— Start TASK INPUT —
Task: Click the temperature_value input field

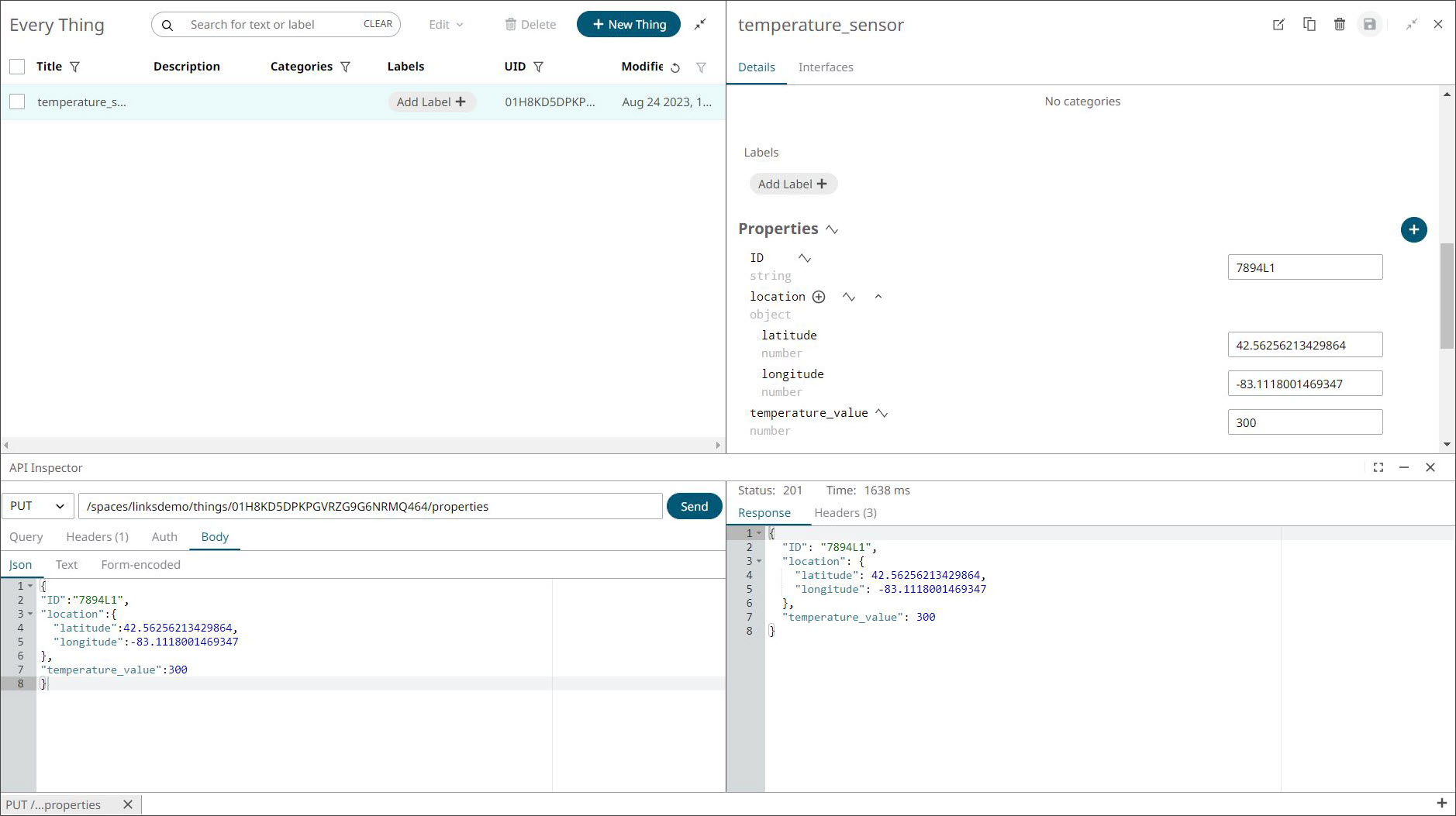Action: point(1305,422)
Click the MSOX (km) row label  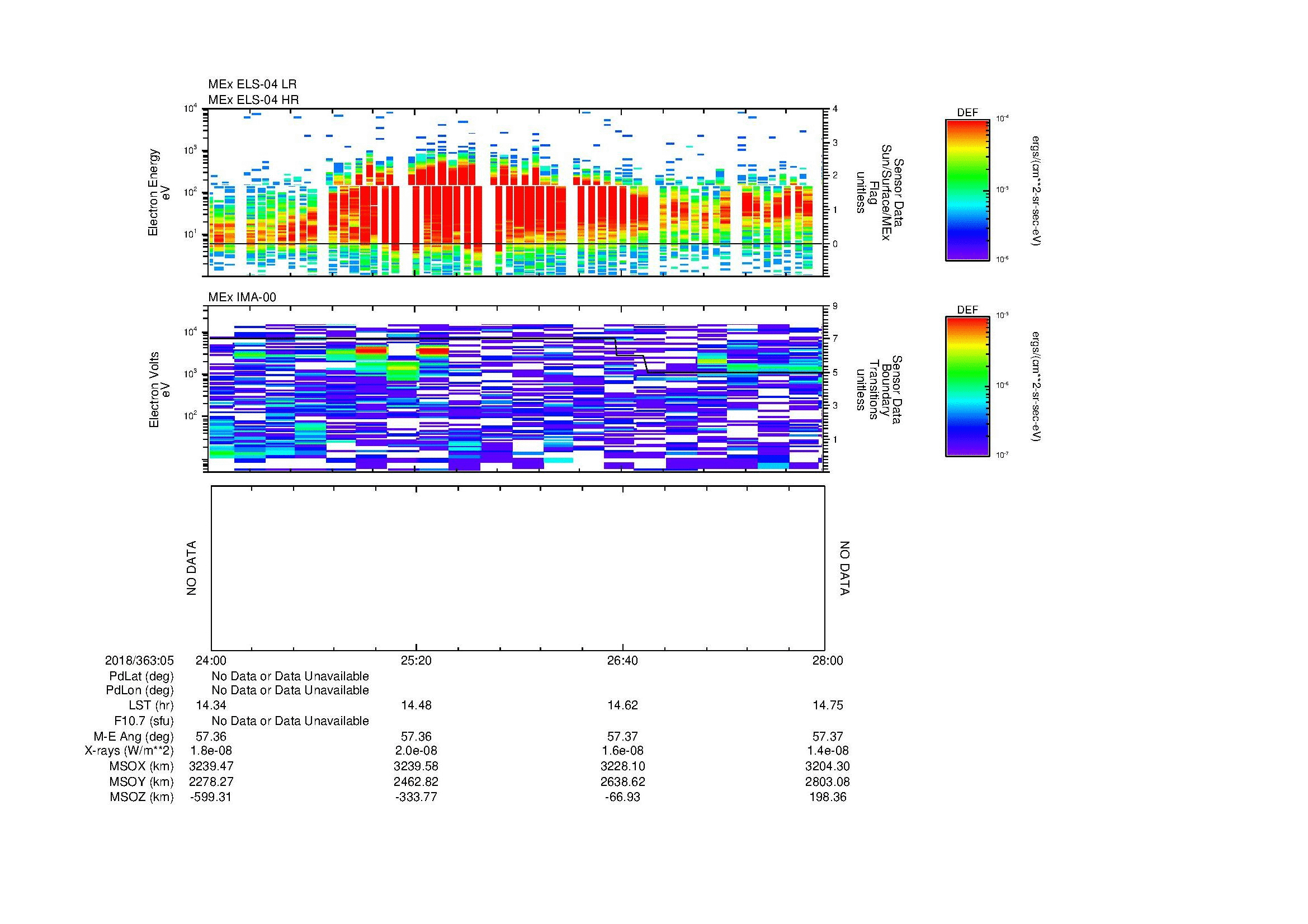[x=141, y=766]
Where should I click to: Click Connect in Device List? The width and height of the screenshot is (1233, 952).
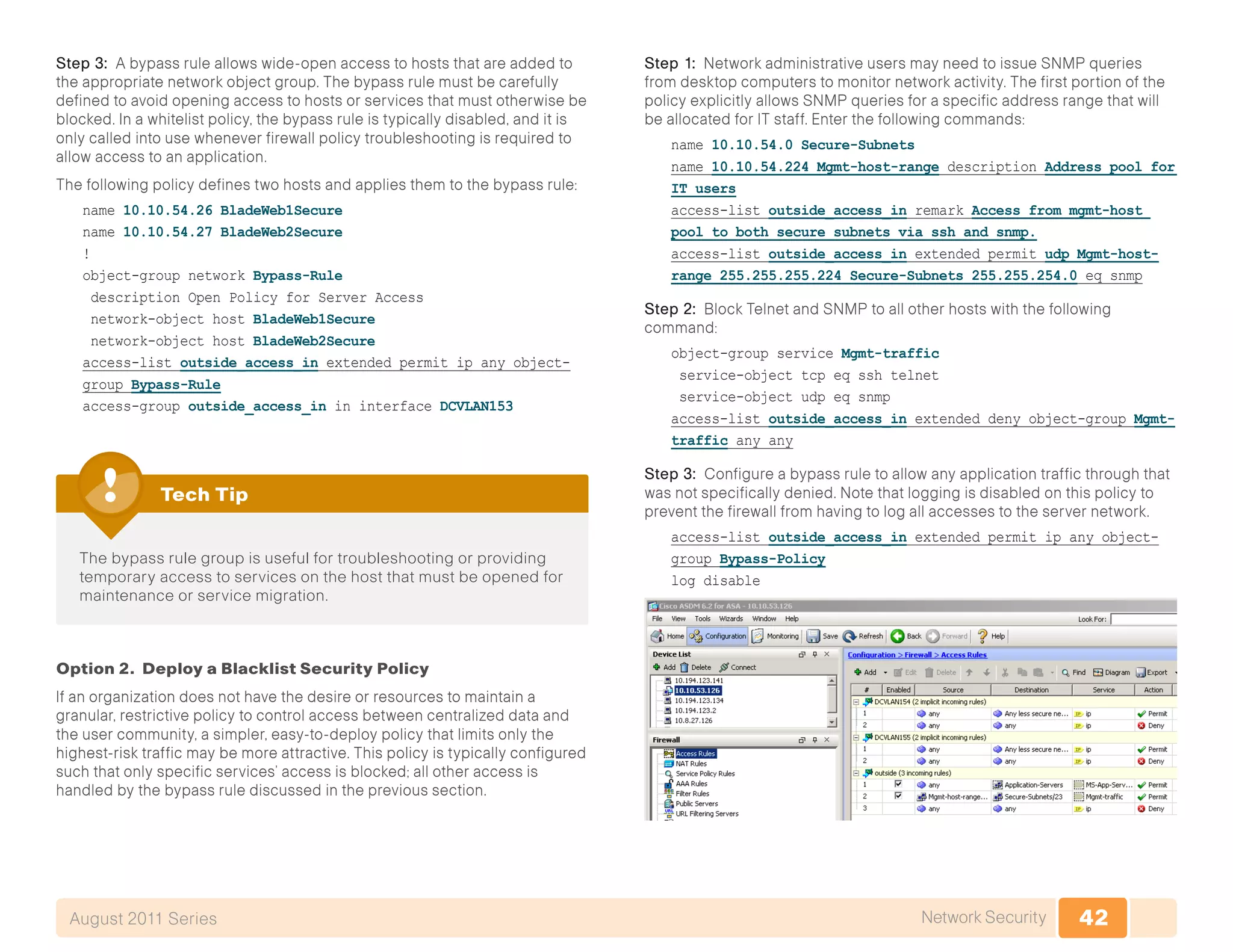[738, 667]
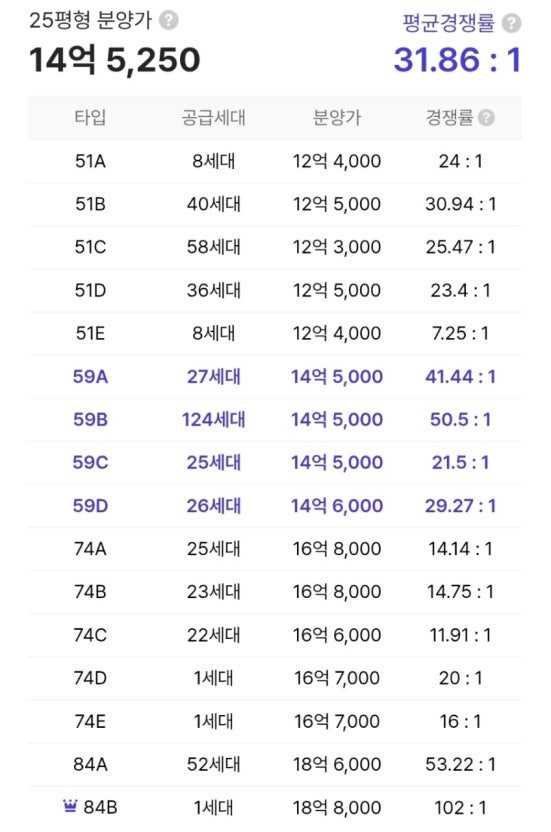Click the 분양가 column header
551x832 pixels.
pos(337,117)
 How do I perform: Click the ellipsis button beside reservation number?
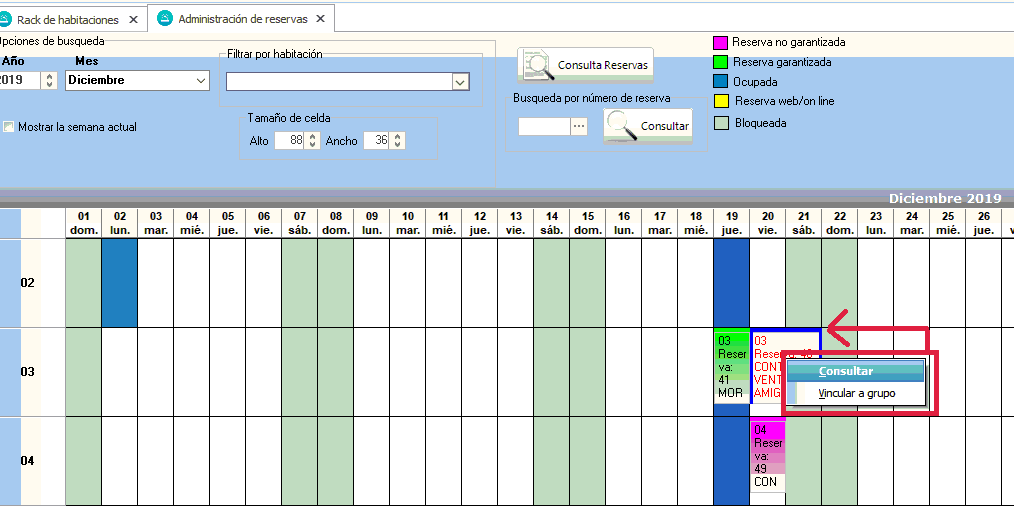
— End TASK INPUT —
PROBLEM REQUIREMENTS
Retype the lines of the material above, from the line that holds "Where should I" through the end of the material, both ends included, and leave out the pictures.

THE RESPONSE
Where should I click to: Click Connect in Device List? The width and height of the screenshot is (1233, 952).
[738, 667]
Click the 분양가 column header
551x832 pixels.
pos(337,117)
 How do I perform: Click the ellipsis button beside reservation number?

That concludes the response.